En pleine période puritaine, le plus grand bordel de France demeure… le bois de Boulogne ! On vient s’y enivrer de sexe, de stupre et, surtout, on vient y chercher les transsexuelles. Objets de fascination et de trouble désir pour les hétéros, elles sont le trésor du bois sur lequel elles règnent. Immersion dans ces folles nuits où les normes sont abolies.

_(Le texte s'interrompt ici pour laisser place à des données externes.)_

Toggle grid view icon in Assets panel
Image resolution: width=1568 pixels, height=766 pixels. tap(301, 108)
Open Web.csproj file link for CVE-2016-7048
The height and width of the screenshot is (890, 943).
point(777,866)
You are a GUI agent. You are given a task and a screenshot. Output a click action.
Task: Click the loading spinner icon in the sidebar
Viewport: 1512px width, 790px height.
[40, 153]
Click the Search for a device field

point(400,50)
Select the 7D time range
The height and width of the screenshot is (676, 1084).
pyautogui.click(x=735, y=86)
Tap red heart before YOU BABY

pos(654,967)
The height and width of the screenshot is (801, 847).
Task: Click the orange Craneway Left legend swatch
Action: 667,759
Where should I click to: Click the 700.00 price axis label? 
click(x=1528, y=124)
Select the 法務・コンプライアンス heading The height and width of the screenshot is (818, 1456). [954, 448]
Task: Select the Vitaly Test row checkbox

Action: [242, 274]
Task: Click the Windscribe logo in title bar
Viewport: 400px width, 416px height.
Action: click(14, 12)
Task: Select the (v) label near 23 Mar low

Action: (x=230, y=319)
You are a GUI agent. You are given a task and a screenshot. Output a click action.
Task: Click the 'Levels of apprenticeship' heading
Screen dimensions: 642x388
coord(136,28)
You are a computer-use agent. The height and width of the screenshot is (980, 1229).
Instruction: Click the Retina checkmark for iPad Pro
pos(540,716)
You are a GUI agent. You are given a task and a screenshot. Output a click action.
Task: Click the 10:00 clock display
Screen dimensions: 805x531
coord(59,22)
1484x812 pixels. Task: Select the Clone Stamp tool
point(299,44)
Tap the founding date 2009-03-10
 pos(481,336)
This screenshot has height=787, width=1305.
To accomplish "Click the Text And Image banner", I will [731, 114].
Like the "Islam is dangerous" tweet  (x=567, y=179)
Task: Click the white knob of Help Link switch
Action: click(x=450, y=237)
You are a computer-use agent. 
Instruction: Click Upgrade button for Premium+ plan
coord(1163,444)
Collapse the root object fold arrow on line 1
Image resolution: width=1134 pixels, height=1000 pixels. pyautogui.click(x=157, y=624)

Pour les vacances, certains sont partis à Marbella, Saint-Tropez ou encore à Mikonos. Moi, c’est au bois de Boulogne que j’ai décidé de passer mon été, du moins beaucoup de mes soirées. Et, pour sûr, il a été bien plus fantastique et dépaysant que celui de mes amis. Lorsque j’avais 20 ans, accompagné d’un camarade ou deux, j’y passais certains soirs des heures entières. Nous étions fascinés par ce monde parallèle, par cette ville clandestine engloutie dans les bois, qui éclot au soleil couché, et va fiévreusement jusqu’au petit matin au rythme des désirs les plus brûlants. Quinze ans plus tard, me voici de retour ! Ô bois de tous les fantasmes, tu n’as pas changé. Le monde s’aseptise, et toi tu ne bouges pas. En plein essor du puritanisme, tes seins, tes fesses, tes langues, tes voyeurs et tes exhibitionnistes sont toujours aussi nombreux. Tes moindres recoins puent le sexe à plein nez. À la porte Maillot, c’est encore la vie normale. Mais voilà qu’un panneau d’indication porte ton nom. Je le suis, je tourne à droite. J’aperçois les premiers arbres… nous voilà en zone libre ! Il est 22 H 45. Quelques femmes seules attendent, dès les premiers mètres dans le bois. Rien de spectaculaire. Peu de passage, presque pas de clients. Ce n’est pas ça qu’on vient chercher ici. Les femmes ordinaires se trouvent déjà dans la vie normale. Le trésor est ailleurs. Ce qui attire la foule, c’est un autre type de femmes. Me voilà maintenant sur l’allée de Longchamp, une des plus grosses artères traversant le bois. J’entre dans le vif du sujet. Fenêtres ouvertes je roule et, non loin, déjà résonne la salsa.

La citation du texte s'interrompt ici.